(SUPPLIED MATERIAL begins)
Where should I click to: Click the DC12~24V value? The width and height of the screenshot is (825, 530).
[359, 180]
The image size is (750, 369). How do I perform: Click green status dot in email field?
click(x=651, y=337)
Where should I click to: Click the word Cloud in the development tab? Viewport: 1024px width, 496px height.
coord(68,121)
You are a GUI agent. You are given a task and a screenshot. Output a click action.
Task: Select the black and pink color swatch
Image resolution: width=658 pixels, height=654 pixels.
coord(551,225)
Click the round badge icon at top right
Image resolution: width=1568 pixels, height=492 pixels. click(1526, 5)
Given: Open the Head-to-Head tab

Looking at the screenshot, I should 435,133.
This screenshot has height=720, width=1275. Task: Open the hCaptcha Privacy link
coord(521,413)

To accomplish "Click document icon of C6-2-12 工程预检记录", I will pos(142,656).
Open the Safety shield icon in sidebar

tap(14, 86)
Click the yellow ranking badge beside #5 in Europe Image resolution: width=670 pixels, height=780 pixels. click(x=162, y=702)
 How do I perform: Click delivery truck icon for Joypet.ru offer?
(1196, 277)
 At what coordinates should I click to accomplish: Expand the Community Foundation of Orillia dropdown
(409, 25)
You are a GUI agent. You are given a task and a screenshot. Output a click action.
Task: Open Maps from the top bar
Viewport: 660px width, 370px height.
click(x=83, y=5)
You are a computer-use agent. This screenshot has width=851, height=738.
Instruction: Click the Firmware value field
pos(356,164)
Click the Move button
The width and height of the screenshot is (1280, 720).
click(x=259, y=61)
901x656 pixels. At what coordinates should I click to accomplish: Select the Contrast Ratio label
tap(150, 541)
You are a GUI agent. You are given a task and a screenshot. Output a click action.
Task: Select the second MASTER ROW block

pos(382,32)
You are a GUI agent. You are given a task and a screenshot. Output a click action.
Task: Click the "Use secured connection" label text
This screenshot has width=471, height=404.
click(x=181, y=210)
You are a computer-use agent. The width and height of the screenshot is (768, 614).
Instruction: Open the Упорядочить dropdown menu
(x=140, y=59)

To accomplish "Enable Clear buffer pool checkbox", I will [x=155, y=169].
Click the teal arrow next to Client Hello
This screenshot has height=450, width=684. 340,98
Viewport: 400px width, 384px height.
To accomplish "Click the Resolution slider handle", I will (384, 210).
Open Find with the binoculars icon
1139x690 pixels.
(SUPPLIED MATERIAL ends)
▶ WHAT IS NEEDED: Transcribe the whole listing above, keeping each line exactly as written.

▶ ANSWER SECTION:
Where should I click to: Click the DC12~24V value? The width and height of the screenshot is (825, 530).
[359, 180]
The image size is (750, 369). How do I perform: Click green status dot in email field?
click(x=651, y=337)
Where should I click to: Click the word Cloud in the development tab? Viewport: 1024px width, 496px height.
coord(68,121)
You are a GUI agent. You are given a task and a screenshot. Output a click action.
Task: Select the black and pink color swatch
Image resolution: width=658 pixels, height=654 pixels.
coord(551,225)
Click the round badge icon at top right
Image resolution: width=1568 pixels, height=492 pixels. click(1526, 5)
Given: Open the Head-to-Head tab

Looking at the screenshot, I should 435,133.
This screenshot has height=720, width=1275. Task: Open the hCaptcha Privacy link
coord(521,413)

To accomplish "Click document icon of C6-2-12 工程预检记录", I will pos(142,656).
Open the Safety shield icon in sidebar

tap(14, 86)
Click the yellow ranking badge beside #5 in Europe Image resolution: width=670 pixels, height=780 pixels. click(x=162, y=702)
 How do I perform: Click delivery truck icon for Joypet.ru offer?
(1196, 277)
 At what coordinates should I click to accomplish: Expand the Community Foundation of Orillia dropdown
(409, 25)
You are a GUI agent. You are given a task and a screenshot. Output a click action.
Task: Open Maps from the top bar
Viewport: 660px width, 370px height.
click(x=83, y=5)
You are a computer-use agent. This screenshot has width=851, height=738.
Instruction: Click the Firmware value field
pos(356,164)
Click the Move button
The width and height of the screenshot is (1280, 720).
click(x=259, y=61)
901x656 pixels. At what coordinates should I click to accomplish: Select the Contrast Ratio label
tap(150, 541)
You are a GUI agent. You are given a task and a screenshot. Output a click action.
Task: Select the second MASTER ROW block

pos(382,32)
You are a GUI agent. You are given a task and a screenshot. Output a click action.
Task: Click the "Use secured connection" label text
This screenshot has width=471, height=404.
click(x=181, y=210)
You are a computer-use agent. The width and height of the screenshot is (768, 614).
Instruction: Open the Упорядочить dropdown menu
(x=140, y=59)

To accomplish "Enable Clear buffer pool checkbox", I will [x=155, y=169].
Click the teal arrow next to Client Hello
This screenshot has height=450, width=684. 340,98
Viewport: 400px width, 384px height.
To accomplish "Click the Resolution slider handle", I will (384, 210).
Open Find with the binoculars icon
1139x690 pixels.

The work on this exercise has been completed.